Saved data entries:
⁂
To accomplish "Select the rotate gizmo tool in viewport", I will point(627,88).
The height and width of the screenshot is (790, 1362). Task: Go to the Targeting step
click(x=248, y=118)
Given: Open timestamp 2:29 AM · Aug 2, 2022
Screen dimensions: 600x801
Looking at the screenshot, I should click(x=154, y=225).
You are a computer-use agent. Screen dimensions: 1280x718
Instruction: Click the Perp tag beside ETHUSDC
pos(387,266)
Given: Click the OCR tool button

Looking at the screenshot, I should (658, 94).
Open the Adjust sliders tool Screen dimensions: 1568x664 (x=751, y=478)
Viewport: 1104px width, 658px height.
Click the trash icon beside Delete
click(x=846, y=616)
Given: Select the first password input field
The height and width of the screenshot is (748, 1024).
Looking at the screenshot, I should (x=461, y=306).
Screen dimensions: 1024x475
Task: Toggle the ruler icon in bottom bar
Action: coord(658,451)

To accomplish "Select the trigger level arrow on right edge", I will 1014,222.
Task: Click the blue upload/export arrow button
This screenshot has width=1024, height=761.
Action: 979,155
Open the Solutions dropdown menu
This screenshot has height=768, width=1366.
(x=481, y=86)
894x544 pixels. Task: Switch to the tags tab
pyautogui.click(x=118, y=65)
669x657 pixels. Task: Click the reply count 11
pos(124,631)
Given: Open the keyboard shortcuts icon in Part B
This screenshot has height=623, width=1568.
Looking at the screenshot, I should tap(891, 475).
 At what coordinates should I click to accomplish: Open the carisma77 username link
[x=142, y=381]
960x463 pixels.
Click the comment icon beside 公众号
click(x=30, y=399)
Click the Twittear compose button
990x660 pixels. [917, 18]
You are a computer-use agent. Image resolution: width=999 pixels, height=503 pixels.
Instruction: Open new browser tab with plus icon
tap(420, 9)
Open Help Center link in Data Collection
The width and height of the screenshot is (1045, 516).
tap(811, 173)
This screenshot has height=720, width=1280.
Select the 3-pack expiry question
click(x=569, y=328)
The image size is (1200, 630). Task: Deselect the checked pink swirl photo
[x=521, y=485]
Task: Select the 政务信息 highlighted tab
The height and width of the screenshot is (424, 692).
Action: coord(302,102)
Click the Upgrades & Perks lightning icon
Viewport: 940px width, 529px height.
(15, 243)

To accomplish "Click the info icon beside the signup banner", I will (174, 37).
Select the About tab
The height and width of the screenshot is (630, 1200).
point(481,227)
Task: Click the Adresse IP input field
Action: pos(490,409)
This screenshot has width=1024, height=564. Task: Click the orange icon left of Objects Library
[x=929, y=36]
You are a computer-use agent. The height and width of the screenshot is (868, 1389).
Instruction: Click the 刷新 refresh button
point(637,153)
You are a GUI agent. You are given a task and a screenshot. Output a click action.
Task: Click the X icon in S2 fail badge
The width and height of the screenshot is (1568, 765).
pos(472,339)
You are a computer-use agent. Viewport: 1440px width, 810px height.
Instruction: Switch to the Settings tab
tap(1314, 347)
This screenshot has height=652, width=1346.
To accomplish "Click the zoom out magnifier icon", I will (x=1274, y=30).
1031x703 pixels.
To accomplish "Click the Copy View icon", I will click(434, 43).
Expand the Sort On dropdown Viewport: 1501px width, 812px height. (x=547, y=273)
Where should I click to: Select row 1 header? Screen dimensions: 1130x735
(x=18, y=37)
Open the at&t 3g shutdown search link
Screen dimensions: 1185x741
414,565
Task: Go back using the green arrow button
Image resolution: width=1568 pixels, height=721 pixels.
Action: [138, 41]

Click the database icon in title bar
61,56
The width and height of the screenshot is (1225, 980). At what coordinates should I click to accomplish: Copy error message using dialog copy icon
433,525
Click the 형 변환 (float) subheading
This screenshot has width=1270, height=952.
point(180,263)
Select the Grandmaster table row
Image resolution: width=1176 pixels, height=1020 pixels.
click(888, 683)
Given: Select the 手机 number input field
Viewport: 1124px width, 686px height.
⁂
Exercise brief: Your answer must be the full set of records above, reproduced exactly.

Response area:
To accomplish "Select the rotate gizmo tool in viewport", I will point(627,88).
The height and width of the screenshot is (790, 1362). Task: Go to the Targeting step
click(x=248, y=118)
Given: Open timestamp 2:29 AM · Aug 2, 2022
Screen dimensions: 600x801
Looking at the screenshot, I should click(x=154, y=225).
You are a computer-use agent. Screen dimensions: 1280x718
Instruction: Click the Perp tag beside ETHUSDC
pos(387,266)
Given: Click the OCR tool button

Looking at the screenshot, I should (658, 94).
Open the Adjust sliders tool Screen dimensions: 1568x664 (x=751, y=478)
Viewport: 1104px width, 658px height.
Click the trash icon beside Delete
click(x=846, y=616)
Given: Select the first password input field
The height and width of the screenshot is (748, 1024).
Looking at the screenshot, I should (x=461, y=306).
Screen dimensions: 1024x475
Task: Toggle the ruler icon in bottom bar
Action: coord(658,451)

To accomplish "Select the trigger level arrow on right edge", I will 1014,222.
Task: Click the blue upload/export arrow button
This screenshot has width=1024, height=761.
Action: 979,155
Open the Solutions dropdown menu
This screenshot has height=768, width=1366.
(x=481, y=86)
894x544 pixels. Task: Switch to the tags tab
pyautogui.click(x=118, y=65)
669x657 pixels. Task: Click the reply count 11
pos(124,631)
Given: Open the keyboard shortcuts icon in Part B
This screenshot has height=623, width=1568.
Looking at the screenshot, I should tap(891, 475).
 At what coordinates should I click to accomplish: Open the carisma77 username link
[x=142, y=381]
960x463 pixels.
Click the comment icon beside 公众号
click(x=30, y=399)
Click the Twittear compose button
990x660 pixels. [917, 18]
You are a computer-use agent. Image resolution: width=999 pixels, height=503 pixels.
Instruction: Open new browser tab with plus icon
tap(420, 9)
Open Help Center link in Data Collection
The width and height of the screenshot is (1045, 516).
tap(811, 173)
This screenshot has height=720, width=1280.
Select the 3-pack expiry question
click(x=569, y=328)
The image size is (1200, 630). Task: Deselect the checked pink swirl photo
[x=521, y=485]
Task: Select the 政务信息 highlighted tab
The height and width of the screenshot is (424, 692).
Action: coord(302,102)
Click the Upgrades & Perks lightning icon
Viewport: 940px width, 529px height.
(15, 243)

To accomplish "Click the info icon beside the signup banner", I will (174, 37).
Select the About tab
The height and width of the screenshot is (630, 1200).
point(481,227)
Task: Click the Adresse IP input field
Action: pos(490,409)
This screenshot has width=1024, height=564. Task: Click the orange icon left of Objects Library
[x=929, y=36]
You are a computer-use agent. The height and width of the screenshot is (868, 1389).
Instruction: Click the 刷新 refresh button
point(637,153)
You are a GUI agent. You are given a task and a screenshot. Output a click action.
Task: Click the X icon in S2 fail badge
The width and height of the screenshot is (1568, 765).
pos(472,339)
You are a computer-use agent. Viewport: 1440px width, 810px height.
Instruction: Switch to the Settings tab
tap(1314, 347)
This screenshot has height=652, width=1346.
To accomplish "Click the zoom out magnifier icon", I will (x=1274, y=30).
1031x703 pixels.
To accomplish "Click the Copy View icon", I will click(434, 43).
Expand the Sort On dropdown Viewport: 1501px width, 812px height. (x=547, y=273)
Where should I click to: Select row 1 header? Screen dimensions: 1130x735
(x=18, y=37)
Open the at&t 3g shutdown search link
Screen dimensions: 1185x741
414,565
Task: Go back using the green arrow button
Image resolution: width=1568 pixels, height=721 pixels.
Action: [138, 41]

Click the database icon in title bar
61,56
The width and height of the screenshot is (1225, 980). At what coordinates should I click to accomplish: Copy error message using dialog copy icon
433,525
Click the 형 변환 (float) subheading
This screenshot has width=1270, height=952.
point(180,263)
Select the Grandmaster table row
Image resolution: width=1176 pixels, height=1020 pixels.
click(888, 683)
Given: Select the 手机 number input field
Viewport: 1124px width, 686px height.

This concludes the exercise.